Saved data entries
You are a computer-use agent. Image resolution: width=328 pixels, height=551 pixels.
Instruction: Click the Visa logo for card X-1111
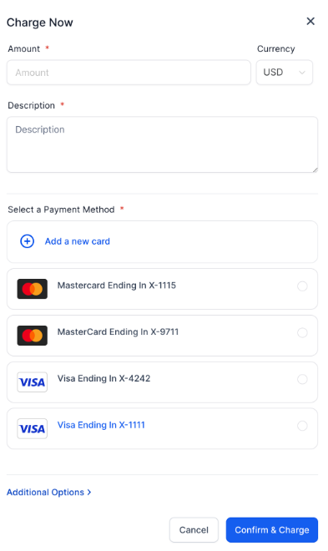click(33, 429)
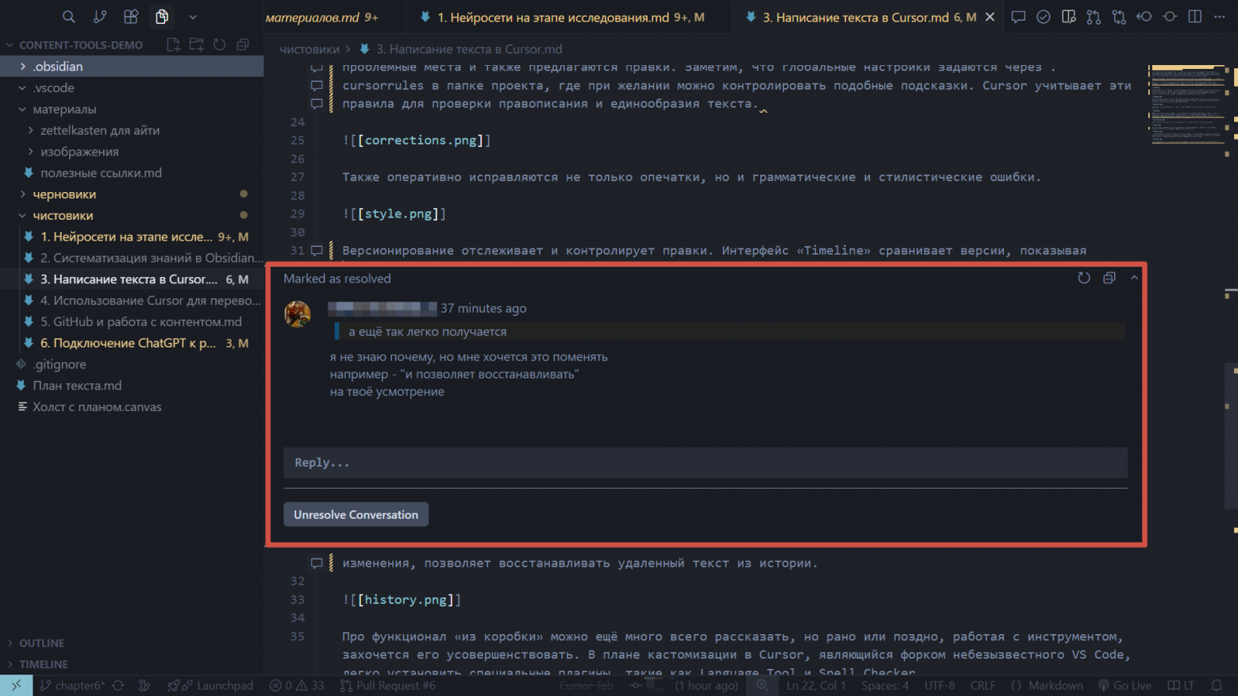Click the New File icon in explorer header
Image resolution: width=1238 pixels, height=696 pixels.
pos(173,44)
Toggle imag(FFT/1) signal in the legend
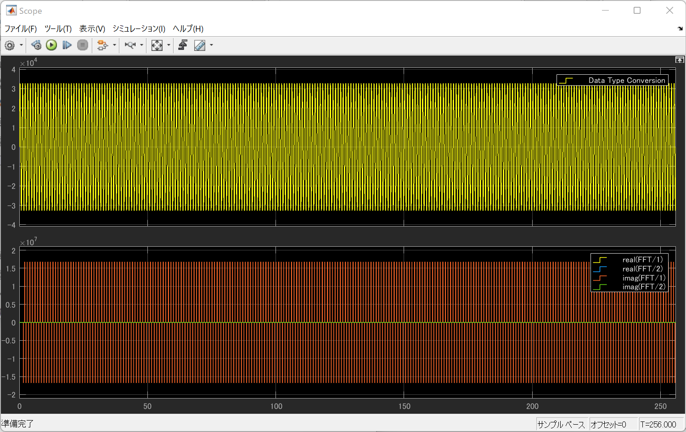This screenshot has width=686, height=432. 643,278
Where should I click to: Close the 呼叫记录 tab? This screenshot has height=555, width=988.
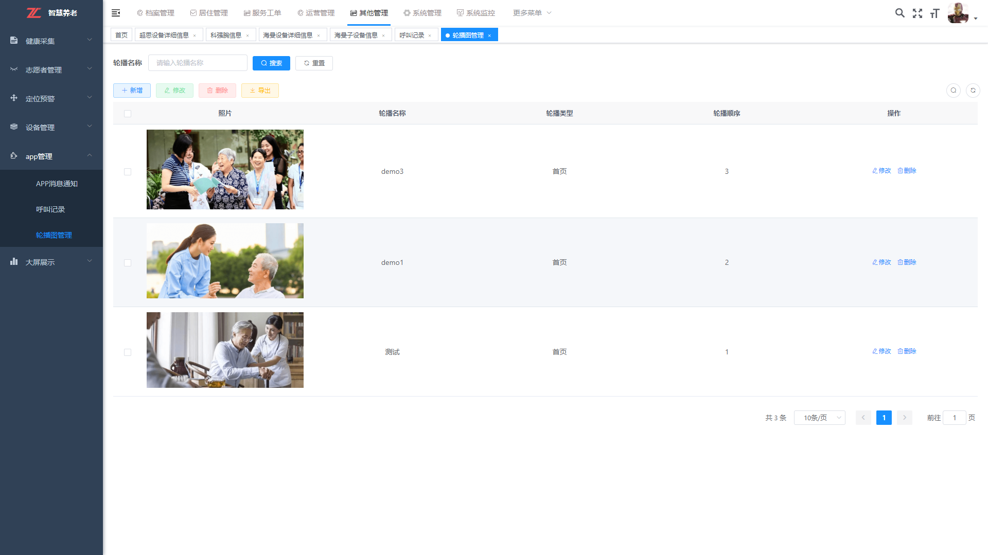tap(430, 35)
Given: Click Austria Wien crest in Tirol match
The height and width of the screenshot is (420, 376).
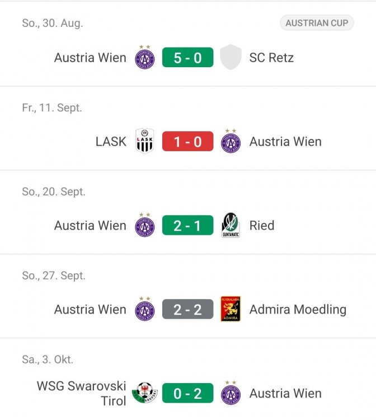Looking at the screenshot, I should pos(231,393).
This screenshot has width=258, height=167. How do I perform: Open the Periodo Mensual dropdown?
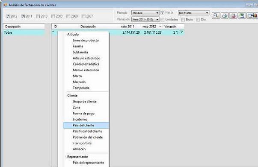tap(145, 13)
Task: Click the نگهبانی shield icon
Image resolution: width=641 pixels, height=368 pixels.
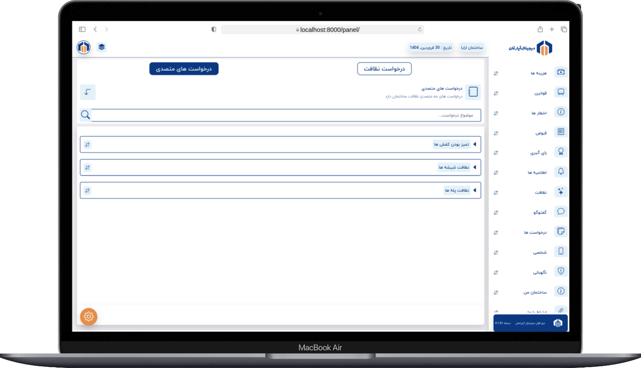Action: pos(561,271)
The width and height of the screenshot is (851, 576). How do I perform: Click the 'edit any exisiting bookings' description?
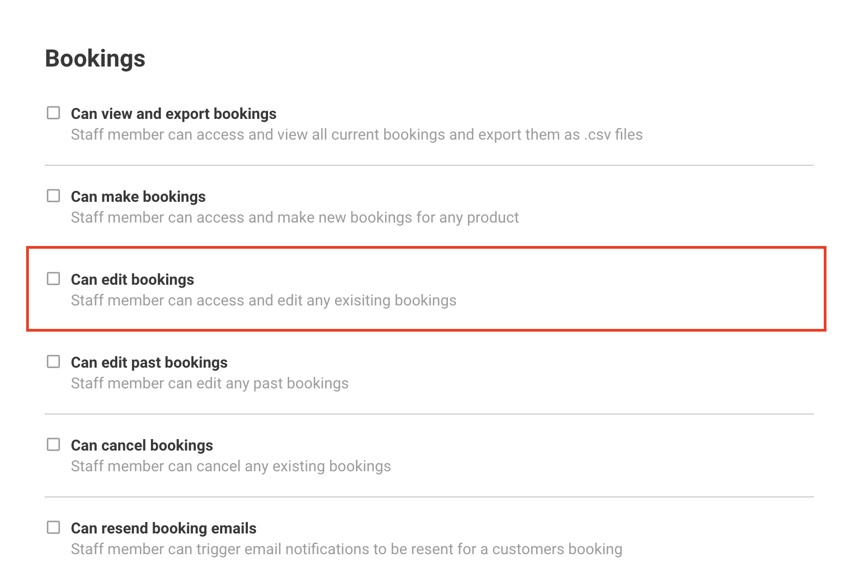[x=263, y=301]
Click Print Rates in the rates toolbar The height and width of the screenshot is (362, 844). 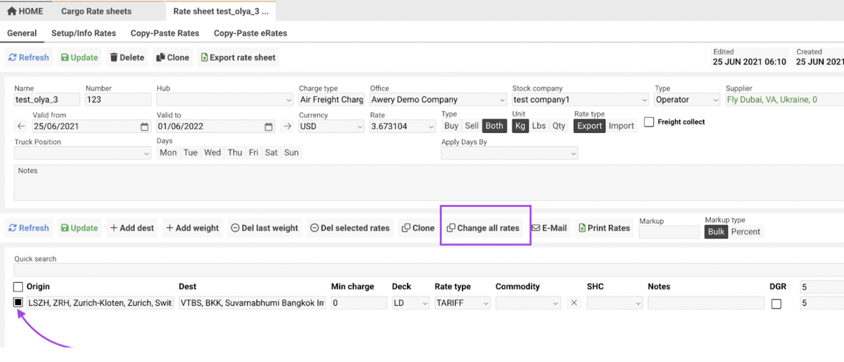604,228
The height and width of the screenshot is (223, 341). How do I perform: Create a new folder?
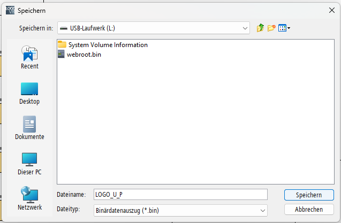(271, 28)
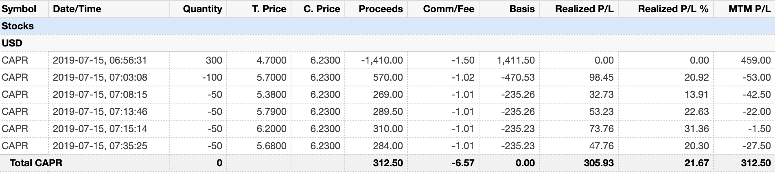Image resolution: width=775 pixels, height=172 pixels.
Task: Select the total commission -6.57 cell
Action: (x=463, y=163)
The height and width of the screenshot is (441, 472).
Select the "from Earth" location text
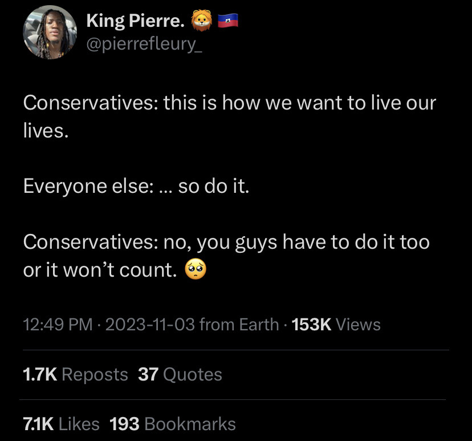[x=239, y=325]
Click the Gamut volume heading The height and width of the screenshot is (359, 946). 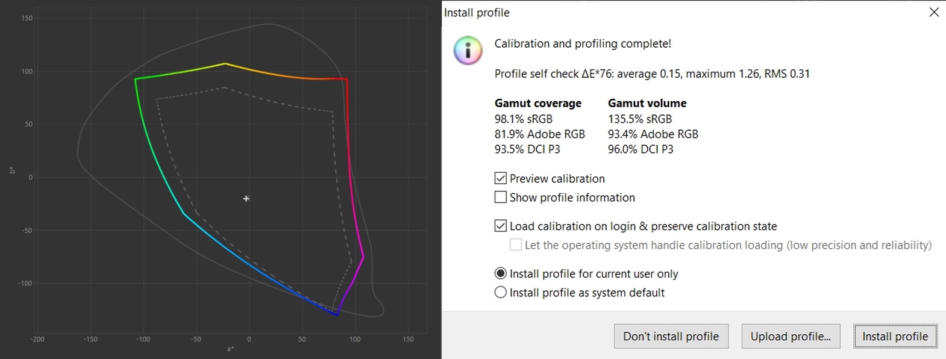coord(647,103)
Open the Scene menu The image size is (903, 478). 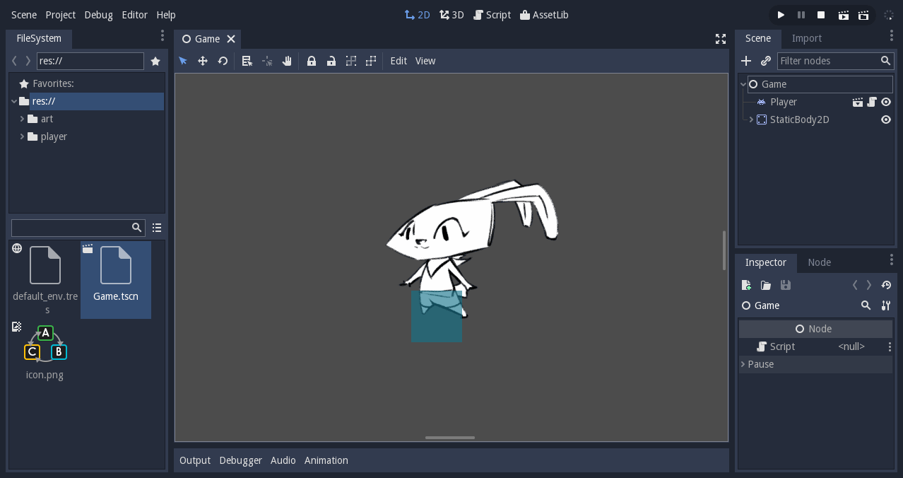[x=23, y=14]

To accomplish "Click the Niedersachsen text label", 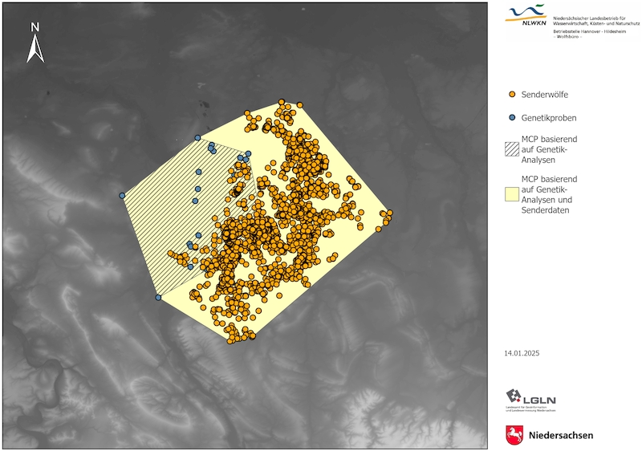I will click(x=561, y=436).
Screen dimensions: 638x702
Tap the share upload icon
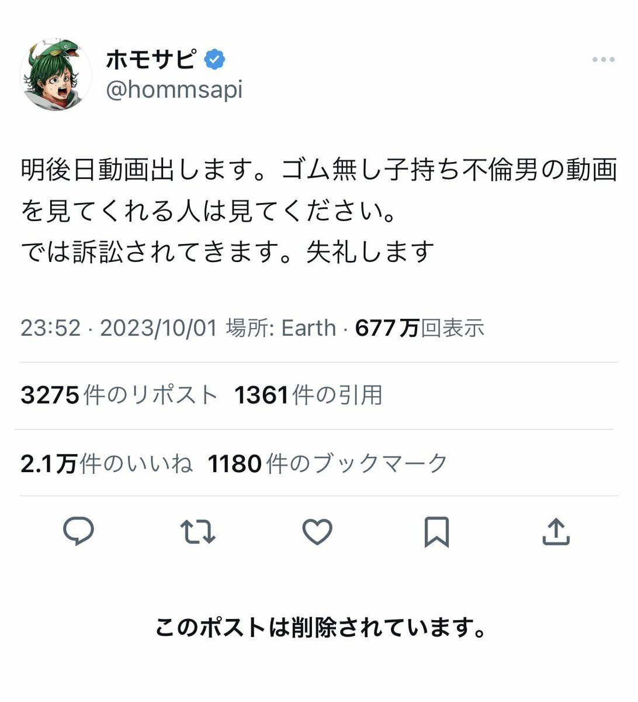556,532
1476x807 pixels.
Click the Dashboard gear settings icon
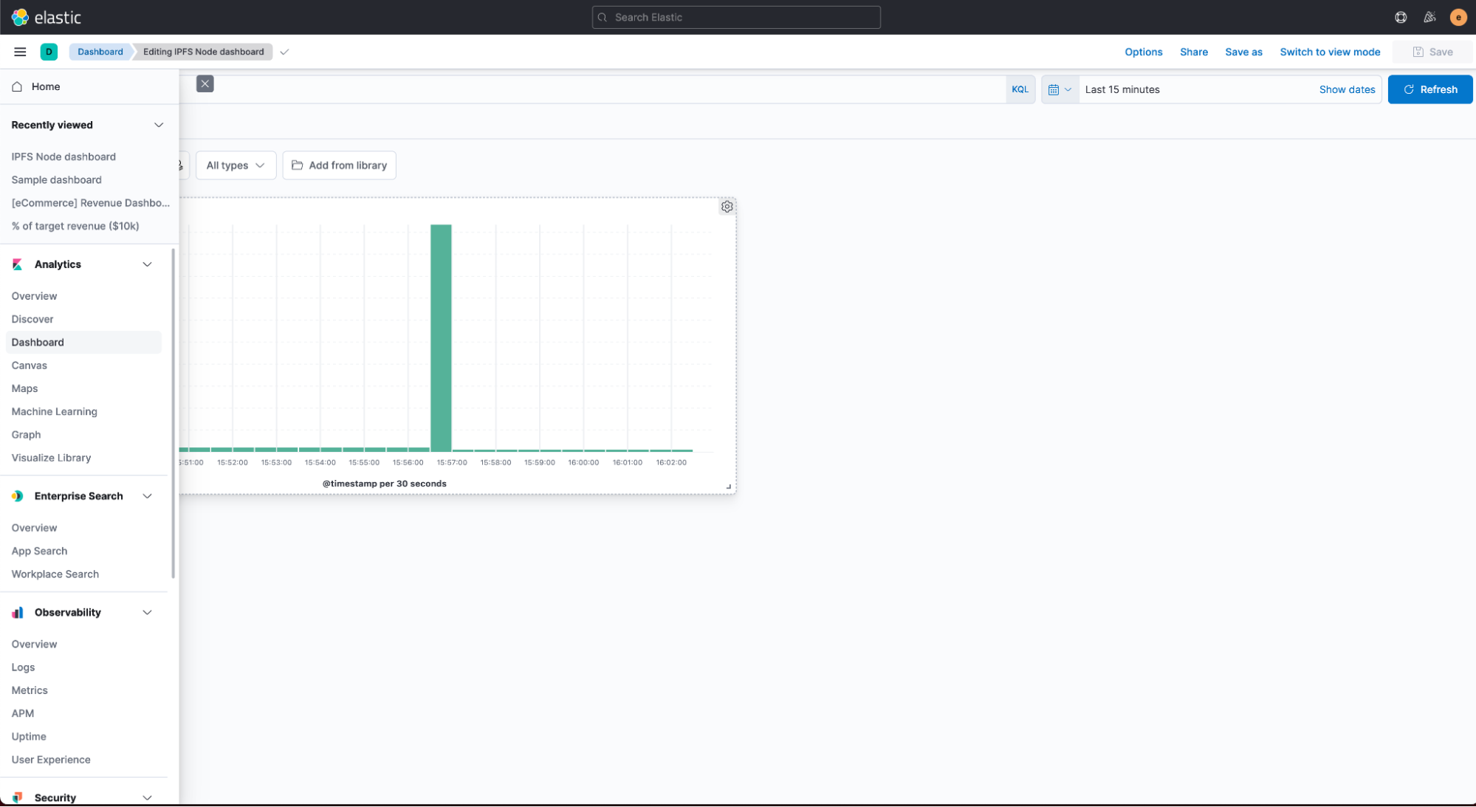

Required action:
Leave every picture out and return exactly the lines from the one holding "1476x807 pixels." through the end of the records above, both ends included, and nothing more.

Result of this exercise:
1476x807 pixels.
Click the Dashboard gear settings icon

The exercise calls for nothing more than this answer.